As with a lot of US sourced parts, there is a regretable lack of information provided for that intake - it's not difficult, HOLLEY, to give the bolt pattern, height, etc. It appears to be intended for the OEM Corvette TB, so you may need to chase one down from a US source - new or S/H?

It is preferable, as you say, to use one that's sized to be a bolt on part, but there's enough material there to re-drill for a different brand of 'body, or an adaptor can be used. Matching the bore would be best, but a little smaller won't make too much difference and if larger it can be bored out to suit, if there's enough wall material.

Depending on your engine management, might be worth looking at it from EFI bodies the software/hardware supports and looking for something to match? I had a quick look, but didn't find anything of real use.

Hello Gord, Thank you for your reply.

I agree, they could supply more information of those parts and dimensions.

I learned that the gen 4 LS 90mm TB has the same bolt pattern as the 102mm TB and will fit onto my 105mm plenum, not ideal but I can not justify the 250% increase in price. So I bought an original 90mm unit after I learned that the China units give issues.

There are still a couple of things you may be able to do.

You may be able to fit a larger diameter (they're actually slightly oval) throttle butterfly on a machined out throttle body - the percent increase is the square of the diameter, so even 5 mm, if there is enough material in the 'body, will be ~10% more throttle area. You should be able to have one machined locally, to the same closed angle.

The second thing is there may be some potential for some blending/tapering of the transitions to, and from the butterfly seal area to the flanges. Again, might only be a couple of precentage points, but it all helps. similarly, small gains can be made by CAREFULLY 'knife edging' the throttle butterfly's leading and trailing edges - the important thing is to avaoid damage to the 'sealig' edge - some leakage is fine but too much will make it impossible to keep idle rpm down. If you mark the shaft where it abuts the housing' bore, you can also remove one side of the shaft to those points - NOT the threaded side - and smoothe the other for another small gain. Modern manufacturing is damn good, but check the butterfly blade is actually open 90 degrees - some may be a little less and some a little more - you may be able to adjust to correct this.

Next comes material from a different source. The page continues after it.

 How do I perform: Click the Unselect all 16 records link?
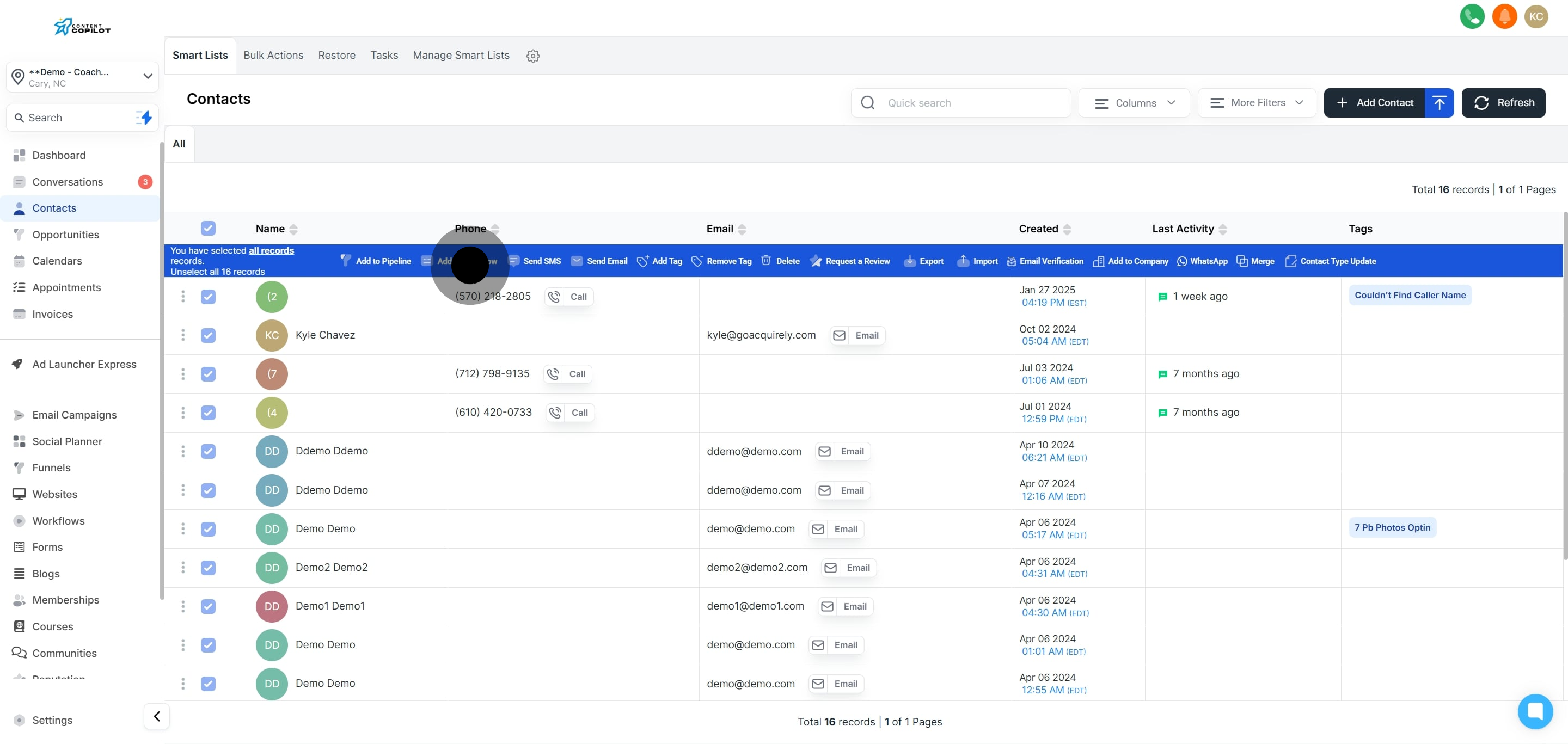point(217,272)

However, when all's said and done, you may not notice much difference, if any, as it may not be a significant restriction - and there are also trade-offs to be aware of. True, with an oversized TB you don't have the metering/signal problems you can get when over-carbying, but many other issues apply to both. The engine is going to be more responsive/twitchy at small throttle opening as the same throttle blade angle will allow more air through, and the engine will be less sensitive to the throttle when close to, or at, full open as the pressure drop across the blade as it moves will be reduces as the engine can only draw in a fixed amount of air per cycle.